The impact of Government policies is making the future of our universities very uncertain. As we have heard in this high-quality debate today, the restructuring of university funding, which passes the state’s contribution largely on to the student, undermines the compact between student, state and employers that has long been the basis for our university system.

Universities are not an extension of school or, as my noble friend Lord Giddens said, utilitarian providers for people to receive training in the limited range of disciplines for the workplace. They have other noble missions which, to our mind, requires that the state ought to be a major stakeholder in higher education, not merely a provider of off balance-sheet loans at penal rates of interest.

Whereas the Government’s early rhetoric, and clear ideological preference, was to rely on market forces and students exercising choice to create competition that would hold down fees, these aspirations have had to be emasculated in favour of a much more direct control over the level of fees that are charged. The result is not a proper market but even heavier-handed state control, effectively controlling how much the majority of universities can charge and how many students they can take.

I predict that there will be chaos and confusion as universities have to make up their minds about how to play the game without knowing the rules. Will the Government keep cutting their core? What further changes will they make to the AAB regime? The arrangements they have introduced, removing a large group and a growing number of students each year from the majority of institutions, is hugely destabilising. They clearly have no regard for the health of a vital component of our public realm.

From what has been said in this debate today it is hard not to feel that we are at the brink of a major experiment in social policy. As my noble friend Lord Judd said, so much of what is being proposed is untested and the impacts unknowable and the costs of what is being proposed are still in dispute. Like the health service, a major reform is being pushed through with very little understanding of the impact it will have on individuals, institutions, intergenerational relationships and society as a whole.

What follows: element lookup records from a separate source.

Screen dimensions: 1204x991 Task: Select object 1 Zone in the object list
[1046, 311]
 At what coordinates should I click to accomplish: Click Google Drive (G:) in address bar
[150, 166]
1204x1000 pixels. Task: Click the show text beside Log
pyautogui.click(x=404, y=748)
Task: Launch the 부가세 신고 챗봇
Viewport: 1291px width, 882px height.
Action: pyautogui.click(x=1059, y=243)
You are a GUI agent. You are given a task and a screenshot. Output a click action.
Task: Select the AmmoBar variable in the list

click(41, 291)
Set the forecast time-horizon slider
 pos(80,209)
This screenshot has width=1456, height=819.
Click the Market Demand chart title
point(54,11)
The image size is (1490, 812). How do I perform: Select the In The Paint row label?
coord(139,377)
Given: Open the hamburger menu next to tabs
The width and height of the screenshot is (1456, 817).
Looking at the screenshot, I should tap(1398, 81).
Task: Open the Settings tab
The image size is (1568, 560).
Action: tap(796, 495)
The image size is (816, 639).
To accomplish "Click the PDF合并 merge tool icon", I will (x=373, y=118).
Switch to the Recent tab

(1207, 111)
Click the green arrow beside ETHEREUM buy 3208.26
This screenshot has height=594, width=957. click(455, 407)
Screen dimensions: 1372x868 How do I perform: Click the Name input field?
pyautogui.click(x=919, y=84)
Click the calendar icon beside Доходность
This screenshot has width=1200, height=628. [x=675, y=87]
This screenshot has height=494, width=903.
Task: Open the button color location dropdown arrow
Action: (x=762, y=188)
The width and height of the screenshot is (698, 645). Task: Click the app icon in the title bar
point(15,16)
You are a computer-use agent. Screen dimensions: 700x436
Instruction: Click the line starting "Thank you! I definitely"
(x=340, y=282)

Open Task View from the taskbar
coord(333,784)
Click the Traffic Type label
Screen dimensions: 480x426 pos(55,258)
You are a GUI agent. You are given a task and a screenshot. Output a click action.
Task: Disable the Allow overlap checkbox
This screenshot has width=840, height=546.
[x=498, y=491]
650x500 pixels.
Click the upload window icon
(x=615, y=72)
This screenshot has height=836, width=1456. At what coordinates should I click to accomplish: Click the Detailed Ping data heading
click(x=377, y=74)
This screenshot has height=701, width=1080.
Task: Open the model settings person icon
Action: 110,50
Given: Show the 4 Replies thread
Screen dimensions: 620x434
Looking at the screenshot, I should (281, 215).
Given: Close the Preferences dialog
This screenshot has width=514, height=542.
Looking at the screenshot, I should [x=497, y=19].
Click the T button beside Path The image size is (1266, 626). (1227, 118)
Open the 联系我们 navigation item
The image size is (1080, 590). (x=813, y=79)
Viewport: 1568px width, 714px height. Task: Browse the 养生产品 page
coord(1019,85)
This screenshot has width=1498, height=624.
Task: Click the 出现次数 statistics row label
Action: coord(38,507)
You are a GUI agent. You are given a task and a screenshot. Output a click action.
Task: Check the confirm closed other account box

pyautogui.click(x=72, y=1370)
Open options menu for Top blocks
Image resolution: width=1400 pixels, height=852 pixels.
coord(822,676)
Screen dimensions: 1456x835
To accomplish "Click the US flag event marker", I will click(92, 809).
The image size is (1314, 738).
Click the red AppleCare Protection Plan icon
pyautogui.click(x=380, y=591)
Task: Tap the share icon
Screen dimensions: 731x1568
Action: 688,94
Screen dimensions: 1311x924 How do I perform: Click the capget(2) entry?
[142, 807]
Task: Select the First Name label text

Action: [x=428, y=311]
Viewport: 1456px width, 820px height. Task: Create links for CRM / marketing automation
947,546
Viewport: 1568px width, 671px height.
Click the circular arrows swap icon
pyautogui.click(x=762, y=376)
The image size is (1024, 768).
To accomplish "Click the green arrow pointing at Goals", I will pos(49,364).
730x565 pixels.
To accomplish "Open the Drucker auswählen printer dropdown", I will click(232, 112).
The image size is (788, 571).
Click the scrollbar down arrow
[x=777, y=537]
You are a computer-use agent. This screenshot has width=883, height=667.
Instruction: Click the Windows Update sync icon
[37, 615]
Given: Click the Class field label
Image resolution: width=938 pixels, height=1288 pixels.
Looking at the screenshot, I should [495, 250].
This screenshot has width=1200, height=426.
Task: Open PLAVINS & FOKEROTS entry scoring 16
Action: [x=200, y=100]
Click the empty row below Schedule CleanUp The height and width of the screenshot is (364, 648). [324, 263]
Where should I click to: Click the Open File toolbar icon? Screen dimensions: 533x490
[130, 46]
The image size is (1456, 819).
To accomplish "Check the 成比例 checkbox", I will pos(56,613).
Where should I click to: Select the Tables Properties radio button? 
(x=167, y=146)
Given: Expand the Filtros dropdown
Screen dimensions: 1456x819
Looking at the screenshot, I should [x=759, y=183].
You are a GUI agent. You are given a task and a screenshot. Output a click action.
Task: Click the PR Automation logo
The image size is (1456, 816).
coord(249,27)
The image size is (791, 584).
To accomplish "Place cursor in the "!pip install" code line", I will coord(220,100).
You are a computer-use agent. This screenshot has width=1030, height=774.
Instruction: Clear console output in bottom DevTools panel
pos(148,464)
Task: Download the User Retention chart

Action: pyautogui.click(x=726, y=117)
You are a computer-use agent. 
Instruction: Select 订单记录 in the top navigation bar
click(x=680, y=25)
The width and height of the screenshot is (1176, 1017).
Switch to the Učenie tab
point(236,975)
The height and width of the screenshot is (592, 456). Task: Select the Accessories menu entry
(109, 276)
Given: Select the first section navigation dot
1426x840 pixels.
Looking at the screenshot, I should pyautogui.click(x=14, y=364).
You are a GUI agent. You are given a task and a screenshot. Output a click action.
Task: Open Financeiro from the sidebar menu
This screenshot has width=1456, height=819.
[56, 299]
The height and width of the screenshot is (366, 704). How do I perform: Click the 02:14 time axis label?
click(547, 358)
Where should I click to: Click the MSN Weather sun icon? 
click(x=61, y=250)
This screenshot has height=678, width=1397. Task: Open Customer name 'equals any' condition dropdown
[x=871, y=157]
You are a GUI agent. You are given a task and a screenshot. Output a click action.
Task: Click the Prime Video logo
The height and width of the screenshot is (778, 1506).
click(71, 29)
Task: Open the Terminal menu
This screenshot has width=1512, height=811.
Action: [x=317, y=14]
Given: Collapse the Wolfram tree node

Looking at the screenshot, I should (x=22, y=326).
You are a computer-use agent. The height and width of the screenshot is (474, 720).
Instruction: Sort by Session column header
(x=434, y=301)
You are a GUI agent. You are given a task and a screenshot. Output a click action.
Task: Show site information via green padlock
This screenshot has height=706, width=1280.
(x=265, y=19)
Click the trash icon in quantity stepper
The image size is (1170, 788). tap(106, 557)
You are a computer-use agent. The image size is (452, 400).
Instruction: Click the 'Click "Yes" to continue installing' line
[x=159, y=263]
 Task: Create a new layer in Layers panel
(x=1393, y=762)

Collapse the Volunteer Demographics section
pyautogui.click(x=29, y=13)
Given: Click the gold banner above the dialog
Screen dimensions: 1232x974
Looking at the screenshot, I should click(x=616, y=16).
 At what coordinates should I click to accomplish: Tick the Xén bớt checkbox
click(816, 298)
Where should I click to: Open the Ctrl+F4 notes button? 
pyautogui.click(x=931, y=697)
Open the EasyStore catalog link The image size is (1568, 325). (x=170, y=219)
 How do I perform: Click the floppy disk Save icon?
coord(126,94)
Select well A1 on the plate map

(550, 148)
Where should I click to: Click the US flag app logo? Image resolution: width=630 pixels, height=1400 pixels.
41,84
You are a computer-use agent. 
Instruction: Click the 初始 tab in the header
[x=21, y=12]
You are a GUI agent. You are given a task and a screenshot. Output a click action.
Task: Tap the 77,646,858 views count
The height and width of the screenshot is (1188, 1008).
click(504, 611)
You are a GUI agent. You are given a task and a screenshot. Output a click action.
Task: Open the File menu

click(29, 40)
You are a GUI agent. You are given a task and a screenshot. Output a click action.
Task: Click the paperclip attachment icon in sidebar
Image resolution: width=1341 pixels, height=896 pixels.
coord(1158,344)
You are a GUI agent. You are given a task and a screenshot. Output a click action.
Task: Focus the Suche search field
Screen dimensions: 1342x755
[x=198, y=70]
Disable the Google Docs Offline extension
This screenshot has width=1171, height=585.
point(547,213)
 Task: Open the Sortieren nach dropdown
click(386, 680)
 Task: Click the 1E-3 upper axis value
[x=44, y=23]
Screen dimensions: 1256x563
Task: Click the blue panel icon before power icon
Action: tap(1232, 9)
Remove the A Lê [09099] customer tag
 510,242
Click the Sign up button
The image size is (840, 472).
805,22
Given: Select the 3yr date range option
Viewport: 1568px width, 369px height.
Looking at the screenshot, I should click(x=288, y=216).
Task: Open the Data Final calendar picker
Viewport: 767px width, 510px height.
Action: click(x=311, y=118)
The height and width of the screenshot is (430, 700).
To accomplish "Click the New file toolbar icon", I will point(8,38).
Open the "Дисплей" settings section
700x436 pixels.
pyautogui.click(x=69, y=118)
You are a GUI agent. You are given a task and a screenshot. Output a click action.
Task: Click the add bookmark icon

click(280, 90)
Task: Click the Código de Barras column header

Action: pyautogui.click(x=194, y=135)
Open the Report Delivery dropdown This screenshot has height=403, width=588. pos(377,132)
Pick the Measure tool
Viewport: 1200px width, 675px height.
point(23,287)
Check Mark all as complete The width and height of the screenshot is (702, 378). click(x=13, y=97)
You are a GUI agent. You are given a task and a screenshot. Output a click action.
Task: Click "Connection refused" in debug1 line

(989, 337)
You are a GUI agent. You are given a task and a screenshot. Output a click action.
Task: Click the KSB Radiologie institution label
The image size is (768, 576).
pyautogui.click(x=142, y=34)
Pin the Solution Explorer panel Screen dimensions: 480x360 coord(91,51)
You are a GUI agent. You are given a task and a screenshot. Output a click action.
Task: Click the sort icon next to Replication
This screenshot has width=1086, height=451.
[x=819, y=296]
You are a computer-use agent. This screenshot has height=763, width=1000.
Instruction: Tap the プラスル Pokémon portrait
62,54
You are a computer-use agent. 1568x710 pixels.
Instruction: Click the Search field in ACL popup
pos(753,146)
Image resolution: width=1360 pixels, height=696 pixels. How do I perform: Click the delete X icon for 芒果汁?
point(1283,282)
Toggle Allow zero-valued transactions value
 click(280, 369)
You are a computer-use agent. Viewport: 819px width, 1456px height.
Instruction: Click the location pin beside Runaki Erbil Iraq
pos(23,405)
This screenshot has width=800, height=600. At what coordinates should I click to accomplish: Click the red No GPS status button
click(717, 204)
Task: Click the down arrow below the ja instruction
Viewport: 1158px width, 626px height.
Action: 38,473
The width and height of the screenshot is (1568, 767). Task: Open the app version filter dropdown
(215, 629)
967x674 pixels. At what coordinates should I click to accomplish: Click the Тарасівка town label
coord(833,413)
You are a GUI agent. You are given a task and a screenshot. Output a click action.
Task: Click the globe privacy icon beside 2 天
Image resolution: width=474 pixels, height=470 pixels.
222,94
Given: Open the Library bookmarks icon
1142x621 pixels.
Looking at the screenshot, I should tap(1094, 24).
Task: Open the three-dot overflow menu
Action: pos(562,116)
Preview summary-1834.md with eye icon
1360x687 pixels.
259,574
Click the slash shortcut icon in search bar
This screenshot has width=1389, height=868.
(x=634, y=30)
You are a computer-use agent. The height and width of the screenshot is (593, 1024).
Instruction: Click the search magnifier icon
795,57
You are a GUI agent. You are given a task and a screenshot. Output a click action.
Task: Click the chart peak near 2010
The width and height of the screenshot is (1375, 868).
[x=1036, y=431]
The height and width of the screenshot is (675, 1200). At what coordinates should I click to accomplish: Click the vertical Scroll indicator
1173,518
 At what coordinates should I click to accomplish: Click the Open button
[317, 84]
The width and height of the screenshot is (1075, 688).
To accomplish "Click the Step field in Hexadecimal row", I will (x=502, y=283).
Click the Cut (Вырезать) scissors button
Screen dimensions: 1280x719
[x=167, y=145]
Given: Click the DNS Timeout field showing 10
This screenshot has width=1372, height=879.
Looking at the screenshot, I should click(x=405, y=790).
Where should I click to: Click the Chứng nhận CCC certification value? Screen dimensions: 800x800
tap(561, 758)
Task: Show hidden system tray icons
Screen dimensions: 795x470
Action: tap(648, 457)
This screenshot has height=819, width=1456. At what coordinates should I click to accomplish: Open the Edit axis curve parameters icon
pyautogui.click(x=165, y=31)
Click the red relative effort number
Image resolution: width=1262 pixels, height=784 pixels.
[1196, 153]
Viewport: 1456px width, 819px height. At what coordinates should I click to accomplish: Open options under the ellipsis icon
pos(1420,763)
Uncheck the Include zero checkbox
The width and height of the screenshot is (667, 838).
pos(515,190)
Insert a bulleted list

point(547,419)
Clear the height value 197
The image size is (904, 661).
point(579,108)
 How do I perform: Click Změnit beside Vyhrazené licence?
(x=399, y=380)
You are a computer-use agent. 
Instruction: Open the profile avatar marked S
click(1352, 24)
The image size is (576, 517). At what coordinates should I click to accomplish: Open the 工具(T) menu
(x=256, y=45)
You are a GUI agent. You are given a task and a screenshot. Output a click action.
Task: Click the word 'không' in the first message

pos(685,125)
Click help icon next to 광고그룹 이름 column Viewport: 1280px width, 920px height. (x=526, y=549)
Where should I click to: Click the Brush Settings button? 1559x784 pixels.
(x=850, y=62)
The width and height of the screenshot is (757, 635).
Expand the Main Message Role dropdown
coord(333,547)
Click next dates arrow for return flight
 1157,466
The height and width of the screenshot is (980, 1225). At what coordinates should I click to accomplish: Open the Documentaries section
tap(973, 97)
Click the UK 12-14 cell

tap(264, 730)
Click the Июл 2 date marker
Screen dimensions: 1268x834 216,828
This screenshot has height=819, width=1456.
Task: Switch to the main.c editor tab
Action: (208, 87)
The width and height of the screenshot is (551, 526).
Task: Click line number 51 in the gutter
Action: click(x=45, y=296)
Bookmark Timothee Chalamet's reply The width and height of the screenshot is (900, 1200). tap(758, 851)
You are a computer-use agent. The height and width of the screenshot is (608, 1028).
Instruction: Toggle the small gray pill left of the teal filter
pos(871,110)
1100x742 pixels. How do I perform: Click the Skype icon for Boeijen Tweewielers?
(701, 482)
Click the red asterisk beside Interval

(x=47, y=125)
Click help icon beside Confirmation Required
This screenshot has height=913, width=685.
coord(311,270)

In closing, I make a rather unusual suggestion to my noble friend Lord Giddens. This debate has succeeded in covering the ground in this policy area, and it has also revealed a large number of flaws in the arguments that have been made. I know that part of the process in these debates is to withdraw the Motion, but the second part of the Motion also says that it is moving for papers. It would be jolly interesting to see the papers supporting these policy initiatives. I therefore suggest that he might leave the Motion in place.